Health Minister Says Diaspora Adopt-A-Clinic Project Necessary

Photo: Rudranath Fraser Health Minister, Dr. the Hon. Christopher Tufton (right), greets Registered Nurse and Chairperson of the Jamaica Diaspora Health Sector, Claudette Powell, at a special Diaspora interest group meeting, held at the Jamaica Diaspora Conference in downtown Kingston on July 26.

Story Highlights

  • Health Minister, Dr. the Hon. Christopher Tufton, says the Diaspora Adopt-a-Clinic project is necessary for renewing faith in the primary healthcare system.
  • “We need those clinics to function in the communities, be relevant to the communities and maintain the credibility. The main objective of the (project) is to provide a longer term relationship between the adopter and the service that is being provided (at the facility),” he said.
  • The Minister informed that outside of the Diaspora, corporate entities such as LASCO, Wisynco and Victoria Mutual Building Society have also played their part in adopting facilities close to their businesses.

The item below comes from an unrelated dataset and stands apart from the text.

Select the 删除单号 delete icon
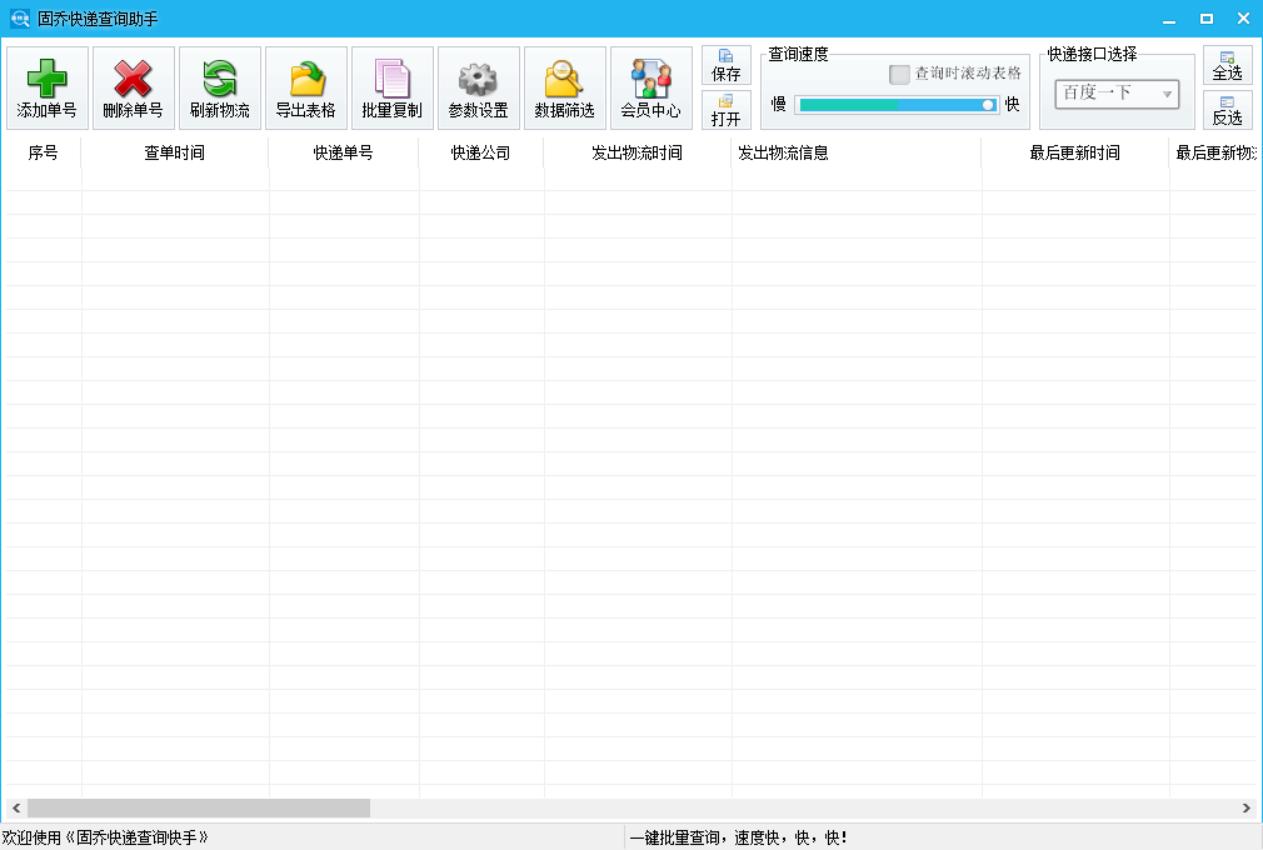This screenshot has height=850, width=1263. [133, 87]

Health Minister, Dr. the Hon. Christopher Tufton, says the Diaspora Adopt-a-Clinic project is necessary for renewing faith in the primary healthcare system.

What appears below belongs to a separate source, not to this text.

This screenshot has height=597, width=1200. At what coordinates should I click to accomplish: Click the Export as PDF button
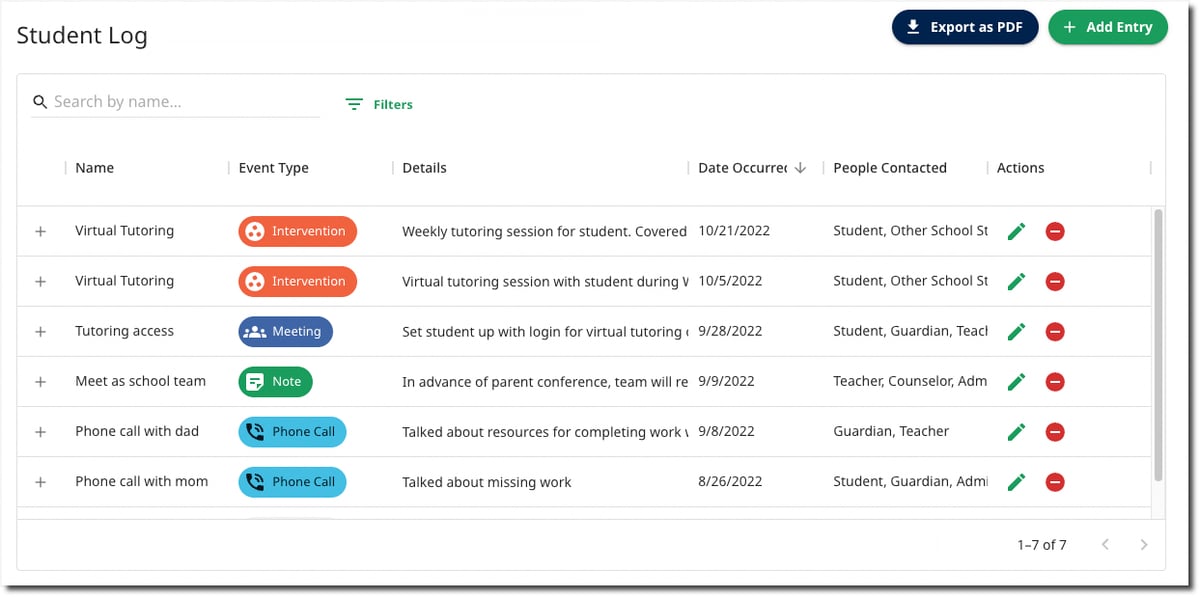[x=964, y=27]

Speaking at a special interest group meeting at the Jamaica Diaspora Conference in downtown Kingston on July 26, Dr. Tufton noted that many persons do not appear to have faith in that system because of a lack of belief in the quality of care they will receive.

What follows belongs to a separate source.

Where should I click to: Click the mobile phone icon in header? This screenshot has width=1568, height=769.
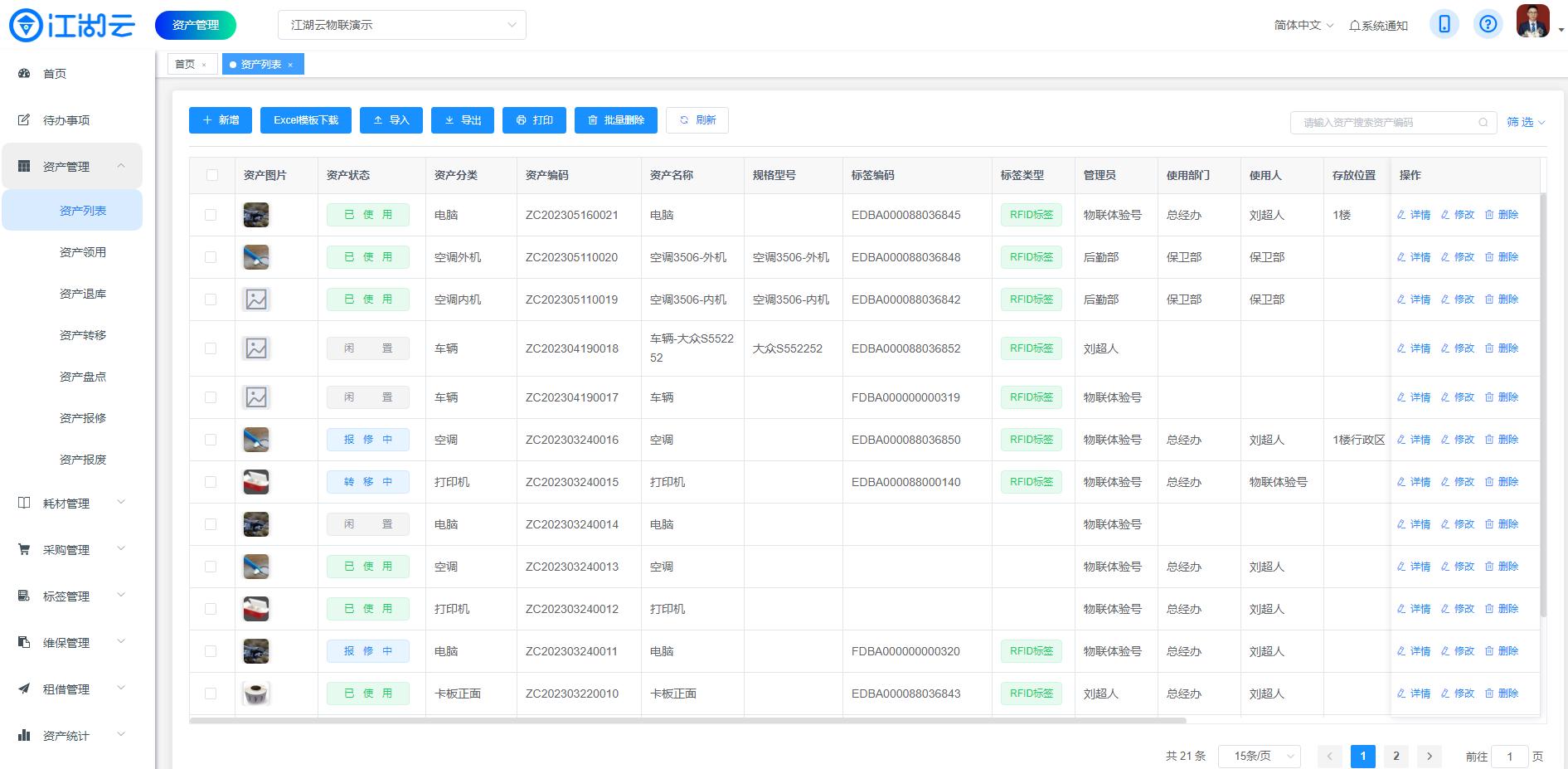[1444, 24]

However, Dr.Tufton informed that the primary healthcare system is important in order to alleviate the burden experienced by the secondary and tertiary level healthcare system, which is where the Adopt-a-Clinic project becomes relevant.

“We need those clinics to function in the communities, be relevant to the communities and maintain the credibility. The main objective of the (project) is to provide a longer term relationship between the adopter and the service that is being provided (at the facility),” he said.

Following a needs assessment of 320 health centres, the Ministry of Health has prioritised 100 centres for adoption by the Diaspora and other friends of Jamaica.

For the UK Diaspora Adopt-a-Clinic project, interested individuals can visit the established website at: adoptaclinicjamaica.co.uk to make donations of £5,000 or more as well as other contributions.

Persons can also make donations through the Ministry’s Health and Wellness Foundation website, as some health centres require maintenance, infrastructural upgrades and equipment and furnishings.

The Minister informed that outside of the Diaspora, corporate entities such as LASCO, Wisynco and Victoria Mutual Building Society have also played their part in adopting facilities close to their businesses.

For his part, Chairman of Adopt-a-Clinic UK, Paul Harrison, pointed to the support the project has been receiving, particularly the Whitehall Health Centre in St. Thomas.

He explained that a Nigerian man made a donation of £500 to the health centre based on his close association to a church pastored by a Jamaican.

“He hears his pastor always talking about Jamaica and he said he wanted to adopt a clinic. He is going to head a team in his church and between them collectively, they will be making donations weekly and monthly to that particular clinic,” he explained.

Mr. Harrison emphasised that the project will remain as transparent as possible.

One of the committee members for the UK Diaspora Adopt-a-Clinic project, Dr. Nelda Frater, who owns a medical practice in England, is planning to support clinics in Wait-a-Bit, Trelawny, her birthplace.

She plans to provide those clinics as well as others with water tanks and other equipment.